__Exercise objective__
Please give everything from the line containing "This screenshot has" down to the line containing "click(x=850, y=54)" as a numbered list, leaving out blank lines and pictures.

__Provided entries__

%%

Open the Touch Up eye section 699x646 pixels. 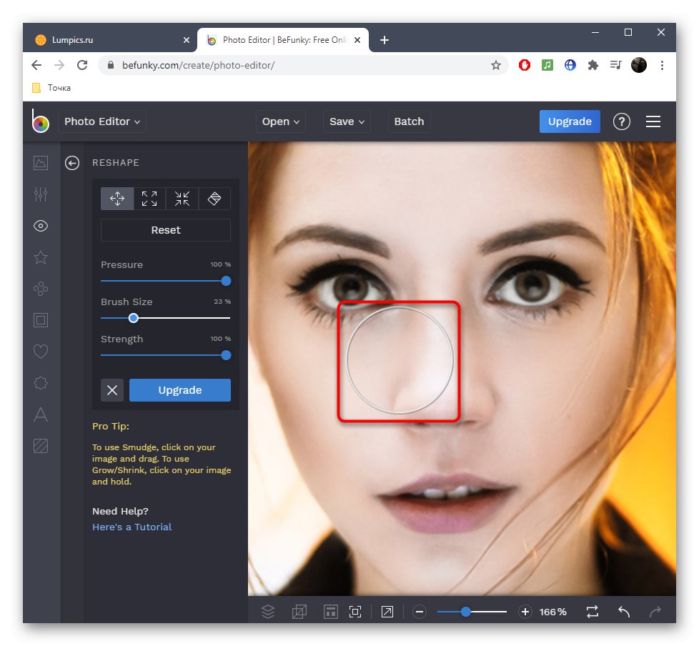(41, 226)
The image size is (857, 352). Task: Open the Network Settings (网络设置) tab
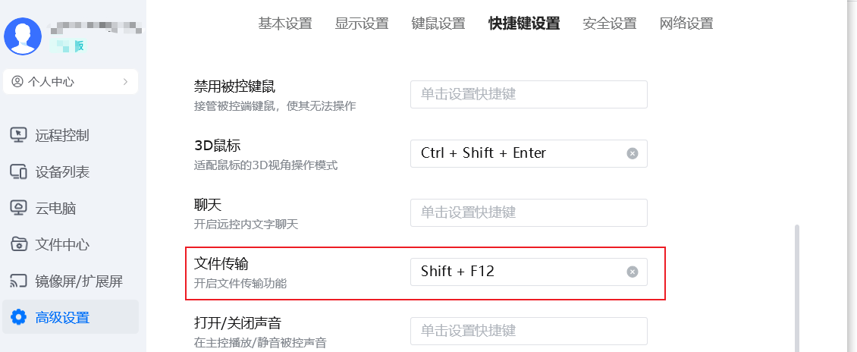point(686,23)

%%
%%

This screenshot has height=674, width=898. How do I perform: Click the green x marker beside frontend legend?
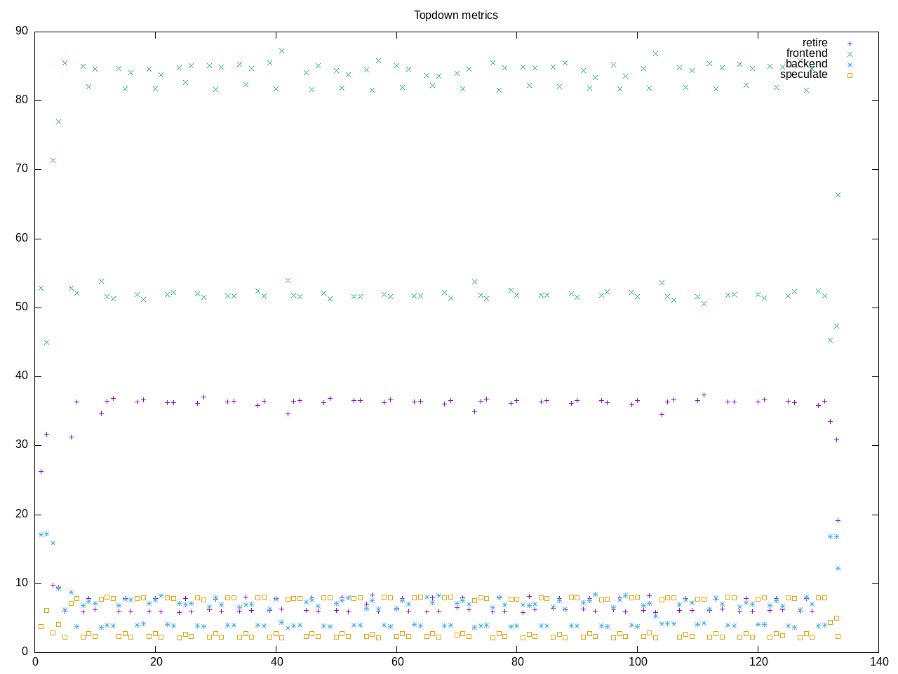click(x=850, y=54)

%%
%%

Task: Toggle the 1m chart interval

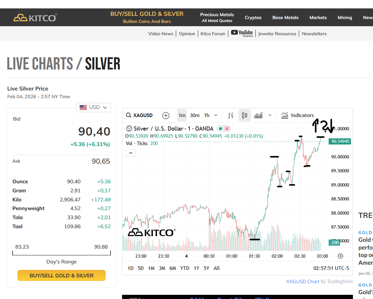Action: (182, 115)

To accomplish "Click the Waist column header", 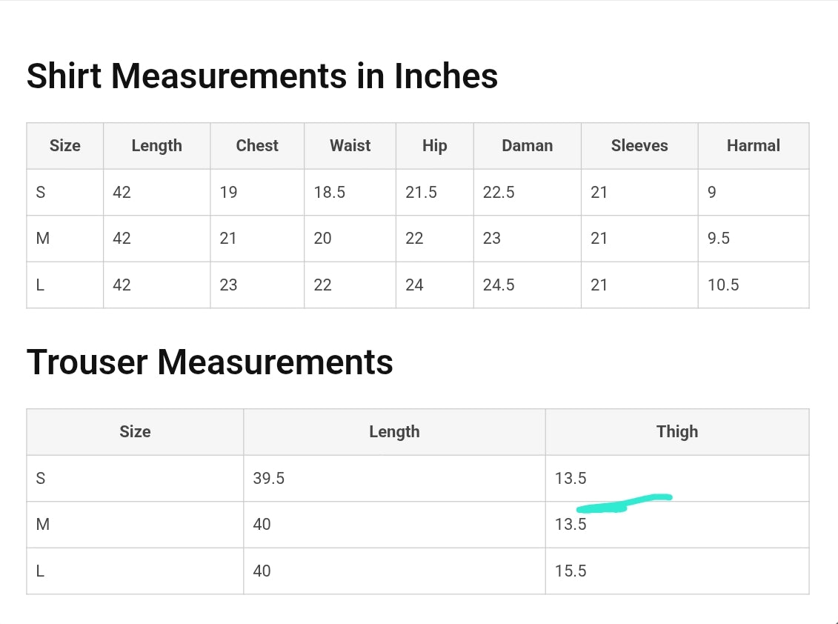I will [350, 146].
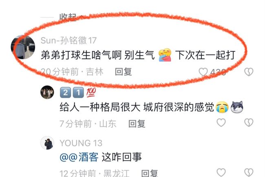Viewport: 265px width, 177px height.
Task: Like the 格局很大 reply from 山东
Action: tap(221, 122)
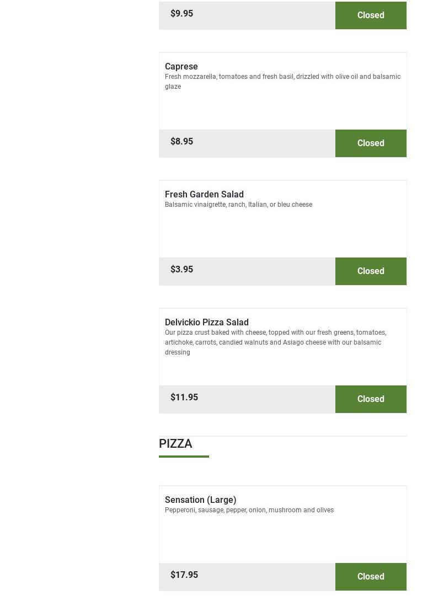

%%

__Full solution__
1. This screenshot has height=674, width=898. How do I perform: Click the green x marker beside frontend legend?
2. click(x=850, y=54)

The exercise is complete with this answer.